In 2022, he won the Grand Challenge Cup (the blue riband event at the Henley Royal Regatta) stroking a composite Leander/Oxford Brookes crew. In 2023 again in Leander Club colours he stroked a Leander/Oxford Brookes eight to another Grand Challenge Cup victory.

==International representative career==
Ford made his representative debut for Great Britain in the men's U23 eight which raced at the 2013 U23 World Rowing Championships in Ottensheim. That crew finished overall sixth. In 2014 he again made selection in the GB eight for the U23 World Championships.

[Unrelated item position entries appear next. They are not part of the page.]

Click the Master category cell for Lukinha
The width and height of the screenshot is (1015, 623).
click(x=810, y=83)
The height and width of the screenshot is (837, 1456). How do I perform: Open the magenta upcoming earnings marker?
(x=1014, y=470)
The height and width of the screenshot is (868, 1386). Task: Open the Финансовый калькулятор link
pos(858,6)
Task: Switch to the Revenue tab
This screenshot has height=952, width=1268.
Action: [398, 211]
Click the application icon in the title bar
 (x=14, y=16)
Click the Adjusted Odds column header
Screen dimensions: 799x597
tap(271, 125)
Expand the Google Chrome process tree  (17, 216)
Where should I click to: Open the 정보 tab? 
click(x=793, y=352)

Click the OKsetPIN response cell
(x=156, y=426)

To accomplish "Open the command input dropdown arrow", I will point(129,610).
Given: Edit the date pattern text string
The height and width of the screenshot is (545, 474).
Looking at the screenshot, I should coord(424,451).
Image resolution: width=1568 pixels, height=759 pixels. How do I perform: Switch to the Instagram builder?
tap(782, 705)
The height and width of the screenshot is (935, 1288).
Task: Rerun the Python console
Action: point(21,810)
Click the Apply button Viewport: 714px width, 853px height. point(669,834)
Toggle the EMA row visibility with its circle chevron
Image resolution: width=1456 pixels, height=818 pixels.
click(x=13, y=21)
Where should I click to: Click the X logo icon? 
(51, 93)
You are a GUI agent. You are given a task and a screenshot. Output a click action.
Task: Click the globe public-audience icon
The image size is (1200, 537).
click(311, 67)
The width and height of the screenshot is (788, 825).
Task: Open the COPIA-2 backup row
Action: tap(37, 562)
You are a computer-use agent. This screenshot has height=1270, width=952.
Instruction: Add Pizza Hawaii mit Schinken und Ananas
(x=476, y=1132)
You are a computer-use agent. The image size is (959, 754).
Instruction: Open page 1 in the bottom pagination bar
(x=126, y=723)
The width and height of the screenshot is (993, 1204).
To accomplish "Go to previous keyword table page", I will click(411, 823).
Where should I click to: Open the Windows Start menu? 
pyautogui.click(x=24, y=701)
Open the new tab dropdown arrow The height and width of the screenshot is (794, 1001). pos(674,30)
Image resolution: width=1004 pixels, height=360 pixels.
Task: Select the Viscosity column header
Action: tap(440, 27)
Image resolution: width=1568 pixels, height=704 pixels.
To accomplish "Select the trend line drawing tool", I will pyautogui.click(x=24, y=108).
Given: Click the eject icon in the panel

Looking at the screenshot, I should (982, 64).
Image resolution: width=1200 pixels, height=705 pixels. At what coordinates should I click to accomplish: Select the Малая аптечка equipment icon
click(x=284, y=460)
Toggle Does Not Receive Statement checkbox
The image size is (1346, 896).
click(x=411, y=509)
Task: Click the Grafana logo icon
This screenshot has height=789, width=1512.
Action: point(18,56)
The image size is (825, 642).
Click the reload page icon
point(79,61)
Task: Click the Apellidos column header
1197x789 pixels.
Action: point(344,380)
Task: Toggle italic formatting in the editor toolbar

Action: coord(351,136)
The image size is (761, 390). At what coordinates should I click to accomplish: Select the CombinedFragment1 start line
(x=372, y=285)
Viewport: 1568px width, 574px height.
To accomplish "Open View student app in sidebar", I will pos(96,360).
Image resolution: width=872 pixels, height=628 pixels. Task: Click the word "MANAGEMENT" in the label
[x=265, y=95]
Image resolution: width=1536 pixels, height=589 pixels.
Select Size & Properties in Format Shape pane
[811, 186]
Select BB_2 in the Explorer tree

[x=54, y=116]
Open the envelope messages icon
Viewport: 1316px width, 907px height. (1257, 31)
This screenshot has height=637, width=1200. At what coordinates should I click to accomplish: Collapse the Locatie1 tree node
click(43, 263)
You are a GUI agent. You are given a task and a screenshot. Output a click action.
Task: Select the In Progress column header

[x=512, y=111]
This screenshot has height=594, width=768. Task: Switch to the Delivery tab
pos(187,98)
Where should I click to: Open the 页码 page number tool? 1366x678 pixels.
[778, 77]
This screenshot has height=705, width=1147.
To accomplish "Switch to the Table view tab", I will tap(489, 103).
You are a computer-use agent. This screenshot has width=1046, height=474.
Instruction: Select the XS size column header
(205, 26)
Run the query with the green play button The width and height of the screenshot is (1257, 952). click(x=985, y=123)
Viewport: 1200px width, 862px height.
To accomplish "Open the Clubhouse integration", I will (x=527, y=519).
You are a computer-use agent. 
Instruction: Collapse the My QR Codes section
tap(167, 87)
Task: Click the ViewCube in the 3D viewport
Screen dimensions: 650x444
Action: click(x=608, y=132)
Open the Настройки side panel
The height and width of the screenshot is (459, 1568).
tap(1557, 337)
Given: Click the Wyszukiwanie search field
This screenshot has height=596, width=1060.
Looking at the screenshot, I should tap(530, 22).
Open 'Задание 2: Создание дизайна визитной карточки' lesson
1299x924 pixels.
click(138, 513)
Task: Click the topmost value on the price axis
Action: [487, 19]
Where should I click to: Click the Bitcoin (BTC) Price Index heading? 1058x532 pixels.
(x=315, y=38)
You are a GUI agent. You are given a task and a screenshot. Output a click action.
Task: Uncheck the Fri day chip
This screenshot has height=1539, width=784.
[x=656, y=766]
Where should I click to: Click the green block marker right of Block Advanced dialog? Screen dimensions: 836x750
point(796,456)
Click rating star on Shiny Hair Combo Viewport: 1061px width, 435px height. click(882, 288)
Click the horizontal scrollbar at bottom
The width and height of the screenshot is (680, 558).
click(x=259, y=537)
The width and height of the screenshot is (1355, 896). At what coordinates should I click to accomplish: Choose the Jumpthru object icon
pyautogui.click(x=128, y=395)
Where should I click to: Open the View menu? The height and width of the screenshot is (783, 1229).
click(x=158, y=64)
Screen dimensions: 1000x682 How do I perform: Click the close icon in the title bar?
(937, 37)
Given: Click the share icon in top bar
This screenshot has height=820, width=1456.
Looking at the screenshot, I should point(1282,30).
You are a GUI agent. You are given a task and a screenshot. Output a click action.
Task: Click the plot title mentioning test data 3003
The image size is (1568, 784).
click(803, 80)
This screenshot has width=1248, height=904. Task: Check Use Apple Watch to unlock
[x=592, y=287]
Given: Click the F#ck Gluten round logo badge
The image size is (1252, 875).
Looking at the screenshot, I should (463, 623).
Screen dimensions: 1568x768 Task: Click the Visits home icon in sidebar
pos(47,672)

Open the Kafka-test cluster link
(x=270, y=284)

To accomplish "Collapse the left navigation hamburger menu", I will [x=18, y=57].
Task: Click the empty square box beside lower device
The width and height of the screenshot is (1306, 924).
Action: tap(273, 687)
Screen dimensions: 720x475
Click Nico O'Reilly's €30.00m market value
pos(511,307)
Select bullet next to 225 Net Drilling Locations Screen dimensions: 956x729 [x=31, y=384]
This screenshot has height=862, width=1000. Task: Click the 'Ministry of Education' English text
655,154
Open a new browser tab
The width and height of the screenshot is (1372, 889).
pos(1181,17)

In 2017 Ford moved into the Great Britain men's senior squad and raced in the eight at World Rowing Cups I & III and at that year's European Championships. At the 2017 World Rowing Championships he raced a coxed pair with Timothy Clarke and steered by Harry Brightmore to an overall fourth placing.

With Jacob Dawson, Adam Neill and James Johnston, Ford held a seat in the Great Britain coxless four in the 2018 international season and won a bronze medal at the 2018 World Rowing Championships in Plovdiv, Bulgaria,
Ford won a silver medal in the British eight at the 2019 European Rowing Championships and then won bronze at the 2019 World Rowing Championships in Ottensheim, Austria in the eight with Thomas George, James Rudkin, Josh Bugajski, Moe Sbihi, Jacob Dawson, Oliver Wynne-Griffith, Matthew Tarrant and Henry Fieldman.

In 2021, he won a European gold medal in the eight in Varese, Italy. At that year's delayed 2020 Tokyo Olympics Ford stroked the Great Britain men's eight. They finished 3rd their heat but proceeded through a repechage to make the Olympic final. In the final they rowed level with the ultimate winner New Zealand at each mark but finished with a bronze medal being pipped for silver in the last 500m by the fast finishing German crew.

Ford became a world champion stroking the British eight to victory at the 2022 World Rowing Championships. He had earlier that season won gold at the 2022 European Rowing Championships. In 2023 he won a second successive World Championship gold medal again as the strokeman in the men's eight at the 2023 World Rowing Championships in Belgrade.

He won a gold medal as part of the Great Britain eight at the 2024 Summer Olympics.

In July 2025, Ford will be awarded an honorary degree from Keele University.

==Personal life==
From Holmes Chapel in Cheshire, his sister Emily is also a British international rower and fellow Olympic medallist.